### REQUIREMENT
Render every line of the entries below as a JSON array of strings, one string per line, omitting blank lines. Leave the pictures out of the output.

### MATERIAL SUPPLIED
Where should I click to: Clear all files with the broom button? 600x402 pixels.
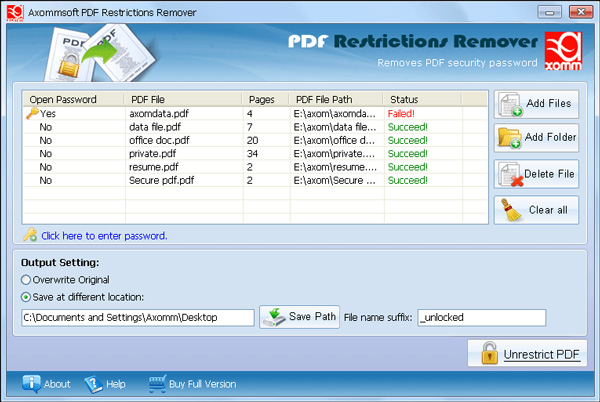pyautogui.click(x=536, y=210)
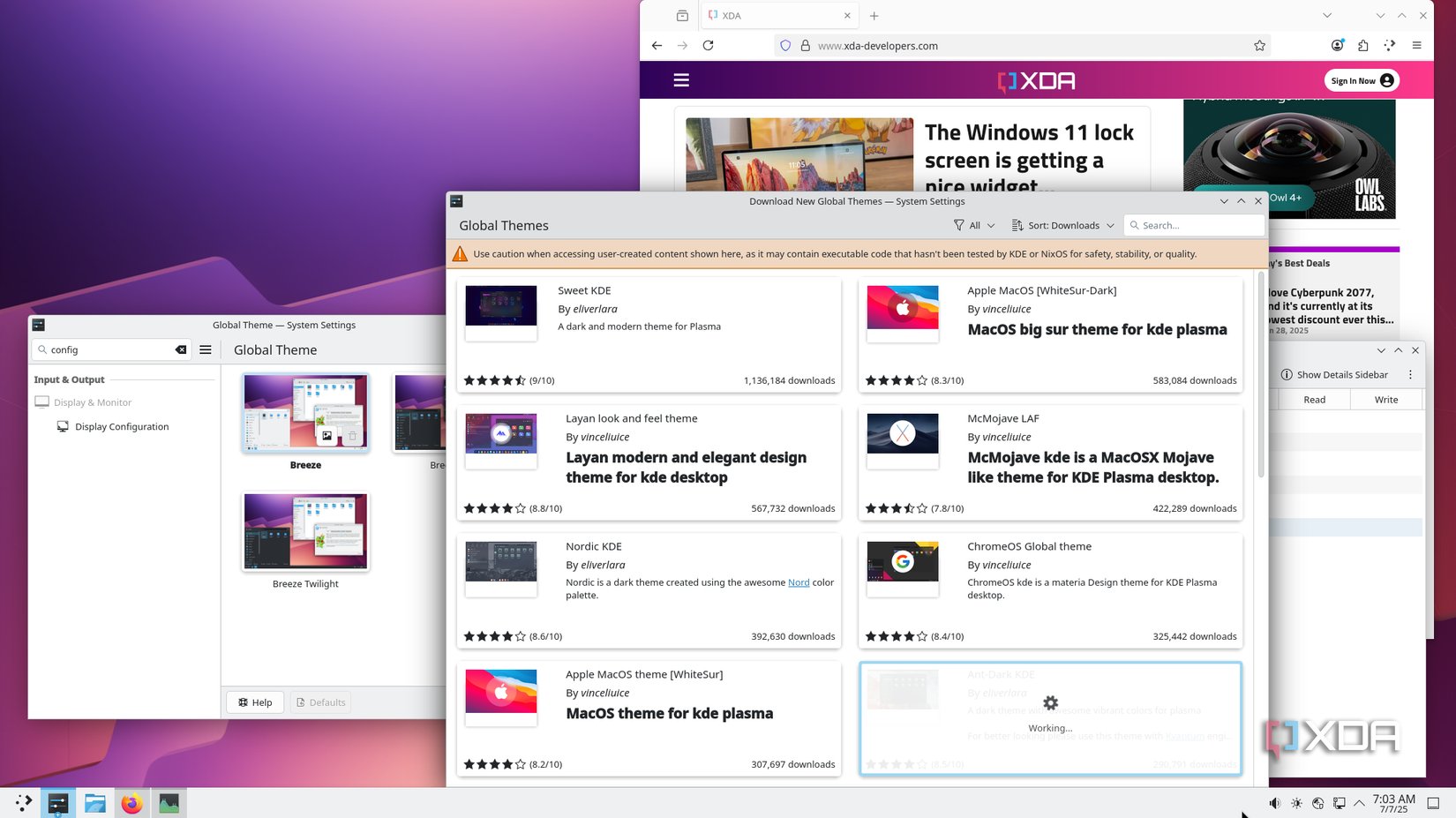
Task: Click the Global Themes search field
Action: tap(1194, 225)
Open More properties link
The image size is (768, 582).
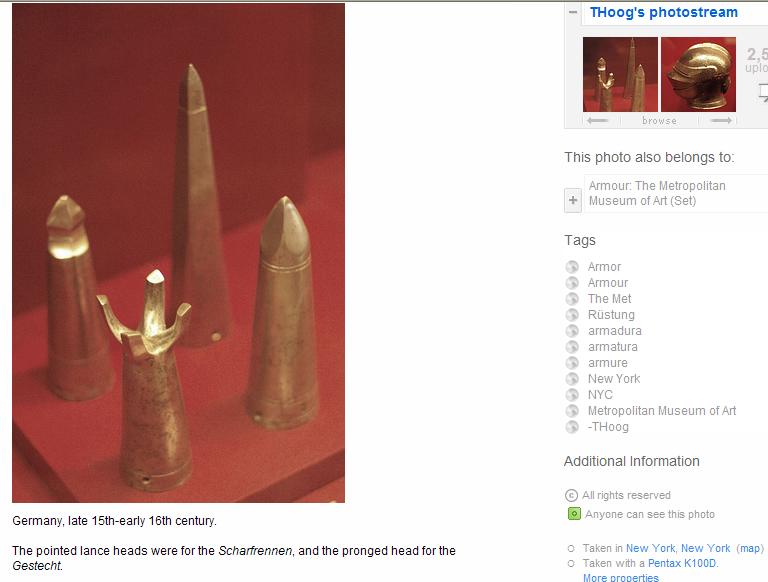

### TASK OUTPUT
[
  "Where should I click to: Clear all files with the broom button? 600x402 pixels.",
  "pyautogui.click(x=536, y=210)",
  "Task: Click the Global Themes search field",
  "Action: tap(1194, 225)",
  "Open More properties link",
  "The image size is (768, 582)."
]